Jaime Martínez Veloz
En el contexto de la exigencia nacional de construir un nuevo
marco de relación entre el Estado mexicano y los pueblos indígenas de México,
la Comisión de Concordia y Pacificación (Cocopa) ha comenzado una nueva
iniciativa política, en la búsqueda de los consensos necesarios para concretar
en nuestra carta máxima los derechos indígenas, hasta hoy excluidos del pacto
nacional.
Habrá quien piense que este no es el momento o quienes
afirmen que habría que esperar mejores condiciones, pero lo cierto es que en la
vida y en la política no hay más cera que la que arde. Por ello, esta
iniciativa de paz, por buscar el cumplimiento de los acuerdos de San Andrés
Larráinzar, debe ser una acción apoyada por las diferentes corrientes de
pensamiento progresista que confluyen en la sociedad mexicana.
La vieja pretensión de reducir el conflicto indígena a
cuatro municipios de la geografía chiapaneca, que responde a la lógica
reduccionista de aquellos que pretenden minimizar el impacto del levantamiento
armado de enero de 1994, ha demostrado su falsedad, cuando los conflictos que
enfrentan las comunidades, en todos los rincones del país, tienen como común
denominador el despojo, la exclusión y la violación constante de sus derechos
por parte de instituciones, funcionarios y sobre todo voraces compañías trasnacionales,
que sin recato explotan –o están en vías de hacerlo– los recursos naturales de
las tierras y territorios de las comunidades indígenas y ejidales de nuestro
país.
Por ello el escenario de incertidumbre constante en el que
se ha desarrollado la negociación en Chiapas debe ser analizado en el contexto
de una reflexión positiva sobre el futuro de la concertación y sus
posibilidades reales de allanar el camino hacia la paz.
Diversos sucesos han entorpecido el diálogo para concertar
una paz definitiva y avanzar hacia la solución de fondo a los problemas
políticos, económicos y sociales que tuvieron en el alzamiento de Chiapas una
expresión extrema. Desalojos, presencia de grupos paramilitares,
enfrentamientos por motivos políticos o religiosos con saldo de heridos y
muertos, acciones judiciales inoportunas, violencia rural, son sólo algunos de
los hechos que gravitaron durante el proceso de negociación en Chiapas.
En paralelo, el ambiente de enrarecimiento se acrecentó con
campañas de desprestigio contra las instancias de intermediación,
descalificaciones a priori a propuestas de las partes, amenazas anónimas contra
personalidades y organizaciones que han apoyado el proceso de paz. La suma de
acontecimientos impide aceptarlos como naturales o fortuitos. Hay bases para
pensar en la existencia de importantes niveles de influencia y acción por parte
de sectores que con una visión estrecha desearon una salida sin futuro: el
aplastamiento del movimiento armado.
Los planteamientos de los poderes Ejecutivo y Legislativo
que llevaron a aprobar la Ley para el Diálogo, la Conciliación y la Paz Digna
en Chiapas partieron de la base de que al EZLN lo integra un grupo de mexicanos
con intereses legítimos, que plantea demandas sobre una realidad de
incontrovertible injusticia. Ese, por lo demás, ha sido el punto de partida que
desde el inicio del conflicto en Chiapas motivó la persistente posición de la
mayoría de la opinión pública nacional, que ha exigido una y otra vez el logro
de la paz en Chiapas por la vía del diálogo y a partir de resolver las justas
demandas de los sectores indígenas, zapatistas o no.

**Lista de datos:**
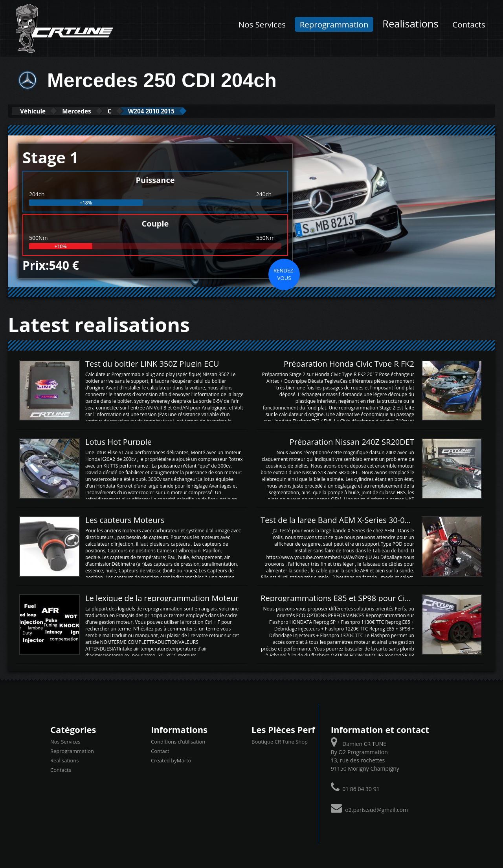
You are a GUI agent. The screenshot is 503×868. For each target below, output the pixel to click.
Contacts (468, 24)
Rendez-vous (284, 274)
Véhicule (38, 111)
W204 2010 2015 (185, 111)
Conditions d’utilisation (178, 741)
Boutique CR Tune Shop (279, 741)
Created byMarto (171, 760)
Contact (160, 751)
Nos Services (262, 24)
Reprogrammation (334, 24)
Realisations (410, 24)
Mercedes (92, 111)
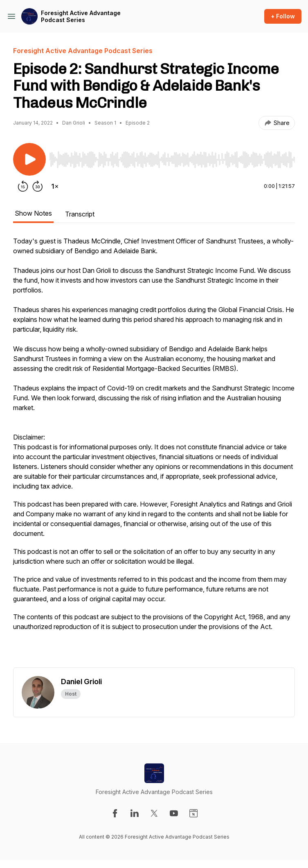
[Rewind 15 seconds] (23, 186)
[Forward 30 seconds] (38, 186)
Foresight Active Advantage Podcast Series (81, 16)
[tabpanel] (154, 452)
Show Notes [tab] (33, 213)
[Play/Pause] (29, 159)
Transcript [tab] (80, 214)
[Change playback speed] (55, 186)
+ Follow (283, 16)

**Qué hacer:** Transcribe tal cual el pasaje del texto sobre los derechos indígenas y la paz en Chiapas, desde "Por ello el" hasta "hacia la paz.".

**La respuesta:**
Por ello el escenario de incertidumbre constante en el que
se ha desarrollado la negociación en Chiapas debe ser analizado en el contexto
de una reflexión positiva sobre el futuro de la concertación y sus
posibilidades reales de allanar el camino hacia la paz.